Managing for Social Impact and the Public Good aims to provide students with a well-defined, interdisciplinary minor focused on analyzing the multifaceted impacts of today’s global corporations, social enterprises, public sector, and nonprofit organizations.
In successfully completing this minor, students will:
- Develop a theoretical and practical understanding of the extended social impacts of global corporations and why responsible enterprise values and the public good are relevant for all stakeholders
- Learn to apply research and critical thinking to understand the challenges, benefits, and current practices in corporate social responsibility
- Explore the philosophical, ethical, legal, economic, and ecological implications of the decisions made by corporate and public sector global leaders through case studies, readings, and class discussions
- Understand the challenges, available tools, and innovative models for managing social impacts and balancing stakeholder value in a variety of corporate, nonprofit, and public sector organizations
- Develop and articulate a personal vision for integrating moral decision-making, social justice, citizenship, and responsible management in their future professional lives
The Managing for Social Impact and the Public Good interdisciplinary minor is a structured 18-credit program centered on one of three social impact focus areas:
- Digital Economy, Social Innovation, and Citizenship
- Economic Development, Equality, and Enterprise
- Environmental and Economic Sustainability
Students must take the two required courses described below and earn at least 12 additional credits by taking approved elective courses. No more than 3 credits in this minor may be applied to fulfilling the requirements for another major or minor or Core requirement.
The following two Carroll School courses are required:
- BSLW3345 Managing for Social Impact (fall/spring)
- BSLW6001 Leading for Social Impact (spring of senior year)
The electives are described further on our Managing for Social Impact and the Public Good website.

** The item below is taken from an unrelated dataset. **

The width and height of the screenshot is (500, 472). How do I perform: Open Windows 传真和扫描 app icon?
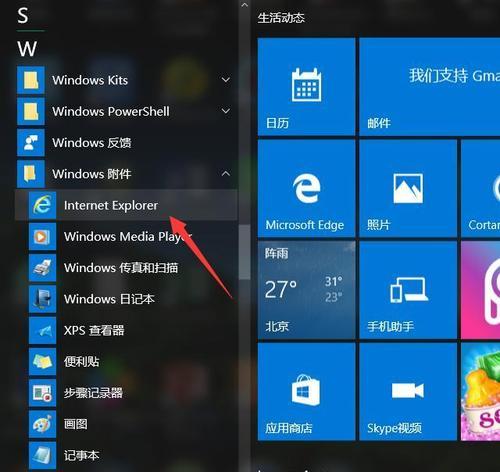(x=42, y=268)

A course taken during a semester abroad may be approved as an elective counting toward the Managing for Social Impact minor, but such courses must be pre-approved by the directors of the program before enrollment if they are to be counted. After a student completes the pre-approval process, credit for courses taken abroad will only be granted upon the student’s return from the program, based on the graded work completed for the course.